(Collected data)
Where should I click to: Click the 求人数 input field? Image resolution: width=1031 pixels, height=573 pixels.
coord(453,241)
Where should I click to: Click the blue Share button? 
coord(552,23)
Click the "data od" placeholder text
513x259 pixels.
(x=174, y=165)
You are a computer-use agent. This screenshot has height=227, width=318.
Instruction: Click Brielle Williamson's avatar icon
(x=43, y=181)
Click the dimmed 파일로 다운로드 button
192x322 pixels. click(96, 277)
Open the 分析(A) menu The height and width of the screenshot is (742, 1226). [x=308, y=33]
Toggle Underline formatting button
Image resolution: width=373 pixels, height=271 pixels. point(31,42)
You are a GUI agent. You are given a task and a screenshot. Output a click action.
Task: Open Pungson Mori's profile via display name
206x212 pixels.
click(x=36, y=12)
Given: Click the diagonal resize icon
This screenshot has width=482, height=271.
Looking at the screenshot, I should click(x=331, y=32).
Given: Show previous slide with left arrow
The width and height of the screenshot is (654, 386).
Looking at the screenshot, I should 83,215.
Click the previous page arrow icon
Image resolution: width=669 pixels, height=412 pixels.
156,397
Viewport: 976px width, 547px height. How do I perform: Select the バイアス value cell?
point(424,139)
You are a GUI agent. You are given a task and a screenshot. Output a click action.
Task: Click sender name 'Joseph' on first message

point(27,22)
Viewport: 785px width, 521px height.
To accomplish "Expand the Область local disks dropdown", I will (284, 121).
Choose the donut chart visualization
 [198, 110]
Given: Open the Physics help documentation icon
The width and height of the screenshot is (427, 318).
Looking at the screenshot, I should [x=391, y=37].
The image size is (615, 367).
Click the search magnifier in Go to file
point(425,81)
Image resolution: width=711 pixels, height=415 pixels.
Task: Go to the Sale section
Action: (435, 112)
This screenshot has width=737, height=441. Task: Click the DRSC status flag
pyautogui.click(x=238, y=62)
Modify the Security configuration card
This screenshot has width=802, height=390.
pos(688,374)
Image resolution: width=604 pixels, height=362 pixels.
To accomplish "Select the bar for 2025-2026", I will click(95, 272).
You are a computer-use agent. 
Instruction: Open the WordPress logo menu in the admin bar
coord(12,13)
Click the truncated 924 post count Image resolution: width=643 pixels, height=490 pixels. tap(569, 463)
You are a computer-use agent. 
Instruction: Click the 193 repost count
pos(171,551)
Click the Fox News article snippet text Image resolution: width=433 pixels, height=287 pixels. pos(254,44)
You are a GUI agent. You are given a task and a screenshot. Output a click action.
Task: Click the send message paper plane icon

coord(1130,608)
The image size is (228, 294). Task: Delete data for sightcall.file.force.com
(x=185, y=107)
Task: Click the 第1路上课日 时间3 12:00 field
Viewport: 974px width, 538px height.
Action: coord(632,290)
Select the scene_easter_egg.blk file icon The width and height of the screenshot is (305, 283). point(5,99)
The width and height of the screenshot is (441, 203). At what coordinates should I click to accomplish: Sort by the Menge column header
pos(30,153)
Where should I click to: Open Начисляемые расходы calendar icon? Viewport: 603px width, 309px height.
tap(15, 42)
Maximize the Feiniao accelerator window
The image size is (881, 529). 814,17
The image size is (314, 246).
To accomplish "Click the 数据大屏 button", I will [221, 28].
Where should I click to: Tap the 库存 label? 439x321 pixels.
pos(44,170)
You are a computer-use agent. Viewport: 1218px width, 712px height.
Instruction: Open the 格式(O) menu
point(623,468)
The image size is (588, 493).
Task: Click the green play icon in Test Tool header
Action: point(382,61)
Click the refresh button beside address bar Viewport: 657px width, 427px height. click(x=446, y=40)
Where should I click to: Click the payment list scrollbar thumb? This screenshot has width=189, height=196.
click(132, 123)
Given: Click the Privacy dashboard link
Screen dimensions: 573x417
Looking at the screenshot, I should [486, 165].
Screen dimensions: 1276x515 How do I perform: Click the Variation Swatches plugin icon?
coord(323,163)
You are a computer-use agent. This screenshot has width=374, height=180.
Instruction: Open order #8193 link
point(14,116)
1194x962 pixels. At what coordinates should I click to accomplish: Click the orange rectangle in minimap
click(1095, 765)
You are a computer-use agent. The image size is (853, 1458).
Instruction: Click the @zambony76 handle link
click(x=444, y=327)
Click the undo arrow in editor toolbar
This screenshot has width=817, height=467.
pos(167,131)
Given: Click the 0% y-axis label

**YOUR TASK**:
Print every line you see above, exactly as written.

**ANSWER SPACE**:
Where should I click to: Click the 求人数 input field? Image resolution: width=1031 pixels, height=573 pixels.
coord(453,241)
Where should I click to: Click the blue Share button? 
coord(552,23)
Click the "data od" placeholder text
513x259 pixels.
(x=174, y=165)
You are a computer-use agent. This screenshot has height=227, width=318.
Instruction: Click Brielle Williamson's avatar icon
(x=43, y=181)
Click the dimmed 파일로 다운로드 button
192x322 pixels. click(96, 277)
Open the 分析(A) menu The height and width of the screenshot is (742, 1226). [x=308, y=33]
Toggle Underline formatting button
Image resolution: width=373 pixels, height=271 pixels. point(31,42)
You are a GUI agent. You are given a task and a screenshot. Output a click action.
Task: Open Pungson Mori's profile via display name
206x212 pixels.
click(x=36, y=12)
Given: Click the diagonal resize icon
This screenshot has width=482, height=271.
Looking at the screenshot, I should click(x=331, y=32).
Given: Show previous slide with left arrow
The width and height of the screenshot is (654, 386).
Looking at the screenshot, I should 83,215.
Click the previous page arrow icon
Image resolution: width=669 pixels, height=412 pixels.
156,397
Viewport: 976px width, 547px height. How do I perform: Select the バイアス value cell?
point(424,139)
You are a GUI agent. You are given a task and a screenshot. Output a click action.
Task: Click sender name 'Joseph' on first message

point(27,22)
Viewport: 785px width, 521px height.
To accomplish "Expand the Область local disks dropdown", I will (284, 121).
Choose the donut chart visualization
 [198, 110]
Given: Open the Physics help documentation icon
The width and height of the screenshot is (427, 318).
Looking at the screenshot, I should [x=391, y=37].
The image size is (615, 367).
Click the search magnifier in Go to file
point(425,81)
Image resolution: width=711 pixels, height=415 pixels.
Task: Go to the Sale section
Action: (435, 112)
This screenshot has width=737, height=441. Task: Click the DRSC status flag
pyautogui.click(x=238, y=62)
Modify the Security configuration card
This screenshot has width=802, height=390.
pos(688,374)
Image resolution: width=604 pixels, height=362 pixels.
To accomplish "Select the bar for 2025-2026", I will click(95, 272).
You are a computer-use agent. 
Instruction: Open the WordPress logo menu in the admin bar
coord(12,13)
Click the truncated 924 post count Image resolution: width=643 pixels, height=490 pixels. tap(569, 463)
You are a computer-use agent. 
Instruction: Click the 193 repost count
pos(171,551)
Click the Fox News article snippet text Image resolution: width=433 pixels, height=287 pixels. pos(254,44)
You are a GUI agent. You are given a task and a screenshot. Output a click action.
Task: Click the send message paper plane icon

coord(1130,608)
The image size is (228, 294). Task: Delete data for sightcall.file.force.com
(x=185, y=107)
Task: Click the 第1路上课日 时间3 12:00 field
Viewport: 974px width, 538px height.
Action: coord(632,290)
Select the scene_easter_egg.blk file icon The width and height of the screenshot is (305, 283). point(5,99)
The width and height of the screenshot is (441, 203). At what coordinates should I click to accomplish: Sort by the Menge column header
pos(30,153)
Where should I click to: Open Начисляемые расходы calendar icon? Viewport: 603px width, 309px height.
tap(15, 42)
Maximize the Feiniao accelerator window
The image size is (881, 529). 814,17
The image size is (314, 246).
To accomplish "Click the 数据大屏 button", I will [221, 28].
Where should I click to: Tap the 库存 label? 439x321 pixels.
pos(44,170)
You are a computer-use agent. Viewport: 1218px width, 712px height.
Instruction: Open the 格式(O) menu
point(623,468)
The image size is (588, 493).
Task: Click the green play icon in Test Tool header
Action: point(382,61)
Click the refresh button beside address bar Viewport: 657px width, 427px height. click(x=446, y=40)
Where should I click to: Click the payment list scrollbar thumb? This screenshot has width=189, height=196.
click(132, 123)
Given: Click the Privacy dashboard link
Screen dimensions: 573x417
Looking at the screenshot, I should [486, 165].
Screen dimensions: 1276x515 How do I perform: Click the Variation Swatches plugin icon?
coord(323,163)
You are a computer-use agent. This screenshot has width=374, height=180.
Instruction: Open order #8193 link
point(14,116)
1194x962 pixels. At what coordinates should I click to accomplish: Click the orange rectangle in minimap
click(1095, 765)
You are a computer-use agent. The image size is (853, 1458).
Instruction: Click the @zambony76 handle link
click(x=444, y=327)
Click the undo arrow in editor toolbar
This screenshot has width=817, height=467.
pos(167,131)
Given: Click the 0% y-axis label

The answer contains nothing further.